Entries for locating described items:
........
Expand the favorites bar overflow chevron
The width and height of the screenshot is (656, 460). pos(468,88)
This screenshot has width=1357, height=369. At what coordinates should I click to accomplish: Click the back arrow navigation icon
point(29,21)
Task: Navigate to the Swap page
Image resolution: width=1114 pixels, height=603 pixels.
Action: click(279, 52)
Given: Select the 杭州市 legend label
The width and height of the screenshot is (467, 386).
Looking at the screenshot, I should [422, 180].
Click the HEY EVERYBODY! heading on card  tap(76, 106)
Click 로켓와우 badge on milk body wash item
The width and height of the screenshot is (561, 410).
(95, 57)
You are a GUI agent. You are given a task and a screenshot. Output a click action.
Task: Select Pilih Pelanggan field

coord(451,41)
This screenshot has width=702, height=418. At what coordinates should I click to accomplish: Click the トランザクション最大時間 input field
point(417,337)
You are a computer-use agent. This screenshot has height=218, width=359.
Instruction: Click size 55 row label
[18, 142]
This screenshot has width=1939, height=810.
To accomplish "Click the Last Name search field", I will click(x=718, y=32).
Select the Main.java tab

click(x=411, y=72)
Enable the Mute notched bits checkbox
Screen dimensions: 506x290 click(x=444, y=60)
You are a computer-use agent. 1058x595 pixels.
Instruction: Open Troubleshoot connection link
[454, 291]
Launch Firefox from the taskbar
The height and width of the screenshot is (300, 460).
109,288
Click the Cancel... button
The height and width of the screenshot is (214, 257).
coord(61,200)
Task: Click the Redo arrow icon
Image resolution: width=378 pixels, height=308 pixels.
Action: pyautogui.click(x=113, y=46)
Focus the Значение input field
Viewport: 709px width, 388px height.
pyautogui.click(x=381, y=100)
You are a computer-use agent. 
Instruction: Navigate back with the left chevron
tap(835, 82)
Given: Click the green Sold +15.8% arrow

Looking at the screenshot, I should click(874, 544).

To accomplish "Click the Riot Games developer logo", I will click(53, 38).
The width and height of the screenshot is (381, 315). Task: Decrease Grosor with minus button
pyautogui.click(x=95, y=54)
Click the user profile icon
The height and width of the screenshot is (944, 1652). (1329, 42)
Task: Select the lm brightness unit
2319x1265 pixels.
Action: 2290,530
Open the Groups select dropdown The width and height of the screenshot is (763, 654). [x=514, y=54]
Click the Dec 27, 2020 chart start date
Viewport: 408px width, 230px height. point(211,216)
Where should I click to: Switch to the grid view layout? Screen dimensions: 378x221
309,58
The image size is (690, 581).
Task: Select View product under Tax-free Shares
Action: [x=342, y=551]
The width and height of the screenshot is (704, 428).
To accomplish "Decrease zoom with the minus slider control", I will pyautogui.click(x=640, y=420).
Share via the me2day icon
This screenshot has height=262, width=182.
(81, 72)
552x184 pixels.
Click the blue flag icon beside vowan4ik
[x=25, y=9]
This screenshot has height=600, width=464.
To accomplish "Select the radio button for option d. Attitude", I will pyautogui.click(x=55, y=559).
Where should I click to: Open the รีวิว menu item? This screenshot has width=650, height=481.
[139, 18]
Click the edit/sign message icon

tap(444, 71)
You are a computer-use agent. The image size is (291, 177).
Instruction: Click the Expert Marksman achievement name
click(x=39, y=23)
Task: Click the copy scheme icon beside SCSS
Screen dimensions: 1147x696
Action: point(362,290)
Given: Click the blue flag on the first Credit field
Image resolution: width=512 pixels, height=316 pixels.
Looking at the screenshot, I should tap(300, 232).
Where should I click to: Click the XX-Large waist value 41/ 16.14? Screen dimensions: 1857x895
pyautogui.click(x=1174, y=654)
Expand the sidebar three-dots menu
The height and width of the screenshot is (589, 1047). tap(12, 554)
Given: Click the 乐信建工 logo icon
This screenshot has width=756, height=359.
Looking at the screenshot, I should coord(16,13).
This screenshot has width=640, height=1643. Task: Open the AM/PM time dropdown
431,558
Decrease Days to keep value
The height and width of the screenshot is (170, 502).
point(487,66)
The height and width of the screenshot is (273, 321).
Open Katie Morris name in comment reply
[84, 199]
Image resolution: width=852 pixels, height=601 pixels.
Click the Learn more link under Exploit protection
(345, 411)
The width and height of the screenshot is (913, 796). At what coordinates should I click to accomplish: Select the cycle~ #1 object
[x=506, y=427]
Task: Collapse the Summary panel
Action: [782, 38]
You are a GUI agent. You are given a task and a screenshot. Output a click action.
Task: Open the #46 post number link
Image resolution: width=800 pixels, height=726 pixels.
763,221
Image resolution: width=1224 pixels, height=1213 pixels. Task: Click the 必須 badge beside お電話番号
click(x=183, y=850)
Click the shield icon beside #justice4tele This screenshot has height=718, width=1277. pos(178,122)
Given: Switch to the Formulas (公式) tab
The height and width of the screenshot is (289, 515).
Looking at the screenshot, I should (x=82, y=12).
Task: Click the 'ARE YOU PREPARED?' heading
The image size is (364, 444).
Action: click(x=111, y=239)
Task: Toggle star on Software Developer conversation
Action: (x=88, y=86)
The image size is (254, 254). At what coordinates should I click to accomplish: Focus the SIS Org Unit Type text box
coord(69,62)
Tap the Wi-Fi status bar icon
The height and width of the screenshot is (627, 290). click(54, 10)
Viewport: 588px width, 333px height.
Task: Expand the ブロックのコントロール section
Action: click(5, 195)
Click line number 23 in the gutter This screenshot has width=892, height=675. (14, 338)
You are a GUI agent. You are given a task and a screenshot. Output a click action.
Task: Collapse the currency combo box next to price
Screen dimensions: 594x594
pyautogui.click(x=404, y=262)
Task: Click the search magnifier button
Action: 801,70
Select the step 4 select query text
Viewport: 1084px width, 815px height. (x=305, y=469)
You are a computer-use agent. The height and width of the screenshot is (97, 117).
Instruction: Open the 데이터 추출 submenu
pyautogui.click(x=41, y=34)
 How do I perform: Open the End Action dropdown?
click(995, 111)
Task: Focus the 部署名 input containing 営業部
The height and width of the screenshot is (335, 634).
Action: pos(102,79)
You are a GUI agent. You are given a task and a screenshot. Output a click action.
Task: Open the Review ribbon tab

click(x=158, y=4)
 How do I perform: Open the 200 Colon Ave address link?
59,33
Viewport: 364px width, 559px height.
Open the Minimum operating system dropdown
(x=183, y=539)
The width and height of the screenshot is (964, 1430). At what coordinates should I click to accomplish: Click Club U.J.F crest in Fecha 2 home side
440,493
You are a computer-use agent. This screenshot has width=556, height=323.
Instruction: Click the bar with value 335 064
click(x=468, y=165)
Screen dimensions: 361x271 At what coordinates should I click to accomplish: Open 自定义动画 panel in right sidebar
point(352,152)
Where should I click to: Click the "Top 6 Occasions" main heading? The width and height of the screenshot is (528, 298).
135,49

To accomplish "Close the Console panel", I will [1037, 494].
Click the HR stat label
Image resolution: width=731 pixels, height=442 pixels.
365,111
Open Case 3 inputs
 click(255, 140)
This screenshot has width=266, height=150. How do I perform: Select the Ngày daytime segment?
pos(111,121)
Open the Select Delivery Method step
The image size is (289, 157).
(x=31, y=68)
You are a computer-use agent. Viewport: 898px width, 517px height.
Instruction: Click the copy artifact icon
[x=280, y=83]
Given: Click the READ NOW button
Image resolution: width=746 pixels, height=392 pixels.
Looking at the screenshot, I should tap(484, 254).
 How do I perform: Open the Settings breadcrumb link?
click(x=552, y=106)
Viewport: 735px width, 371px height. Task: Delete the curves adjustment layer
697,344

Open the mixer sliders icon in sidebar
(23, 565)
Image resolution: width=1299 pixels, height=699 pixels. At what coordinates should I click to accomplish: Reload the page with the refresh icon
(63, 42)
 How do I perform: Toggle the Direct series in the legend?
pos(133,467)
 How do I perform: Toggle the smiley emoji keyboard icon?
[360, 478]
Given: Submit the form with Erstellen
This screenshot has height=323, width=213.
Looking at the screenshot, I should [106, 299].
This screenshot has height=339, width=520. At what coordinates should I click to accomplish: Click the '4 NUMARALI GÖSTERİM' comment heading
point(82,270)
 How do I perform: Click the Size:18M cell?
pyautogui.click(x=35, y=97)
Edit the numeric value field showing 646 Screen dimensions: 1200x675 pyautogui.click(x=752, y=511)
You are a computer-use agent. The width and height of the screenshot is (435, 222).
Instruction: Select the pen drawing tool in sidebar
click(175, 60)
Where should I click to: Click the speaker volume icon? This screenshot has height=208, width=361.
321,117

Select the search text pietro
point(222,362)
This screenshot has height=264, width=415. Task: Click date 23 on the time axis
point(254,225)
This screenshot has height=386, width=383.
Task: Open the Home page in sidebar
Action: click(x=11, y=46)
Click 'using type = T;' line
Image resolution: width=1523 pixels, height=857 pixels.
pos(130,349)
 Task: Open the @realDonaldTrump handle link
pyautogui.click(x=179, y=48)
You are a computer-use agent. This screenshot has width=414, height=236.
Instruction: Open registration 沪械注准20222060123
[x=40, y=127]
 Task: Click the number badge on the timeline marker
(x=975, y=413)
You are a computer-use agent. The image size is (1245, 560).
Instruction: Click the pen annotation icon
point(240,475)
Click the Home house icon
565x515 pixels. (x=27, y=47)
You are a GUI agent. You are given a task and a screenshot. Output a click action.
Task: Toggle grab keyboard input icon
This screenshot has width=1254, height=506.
........
- **The task**
Render the entries as a JSON list of strings, one string per line and no strings for blank lines, starting with the line containing "Task: Select the lm brightness unit" and continuing through the line containing "Viewport: 408px width, 230px". Include only those lines.

- **Result**
[
  "Task: Select the lm brightness unit",
  "2319x1265 pixels.",
  "Action: 2290,530",
  "Open the Groups select dropdown The width and height of the screenshot is (763, 654). [x=514, y=54]",
  "Click the Dec 27, 2020 chart start date",
  "Viewport: 408px width, 230px height. point(211,216)"
]